A question of football - using FastStats to answer Guardian football knowledge questions

28 Jun 2022  |  by Chris Roe

11 min read

Uncovering the parallels between marketing and football analytics

Each week, the Guardian newspaper in the UK publishes an online football trivia/stats column where they take readers’ questions on all sorts of football subjects. Some of these they answer themselves, for others they ask their readers if they can assist. I’ve been following this column for some time and have been regularly submitting answers where I can, and to date have had six of my contributions published. 

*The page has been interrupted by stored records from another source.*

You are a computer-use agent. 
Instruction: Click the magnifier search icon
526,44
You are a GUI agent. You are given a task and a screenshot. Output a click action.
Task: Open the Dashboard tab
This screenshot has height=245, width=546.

Even though football statistics is not what Apteco’s software is primarily targeted towards, there are similarities between teams (to customers) and matches (to transactions) where attributes like

•    When was something bought 
•    What was it
•    How much did it cost 

being equivalent to

•    Match result
•    Match date
•    Goals scored. 

To take a simple example, here are two equivalent questions, one from a marketing domain and one from a football domain:

“What is the longest consecutive sequence of same products bought?”
“What is the longest consecutive sequence of matches won?”

Answering football questions is beneficial to me in a few ways. Firstly, using the software we develop to answer real-world analytic questions shows where our powerful techniques can quickly assist in finding solutions. Secondly, it is a good exercise in improving skill in using our software that can be used when answering support questions from clients. Finally, if a problem turns out to be difficult to solve then this could lead to envisaging a new feature or idea. 

In this blog, I am going to share some of the details behind the data analysis techniques I’ve used in some of these answers and share interesting insights from the world of football results!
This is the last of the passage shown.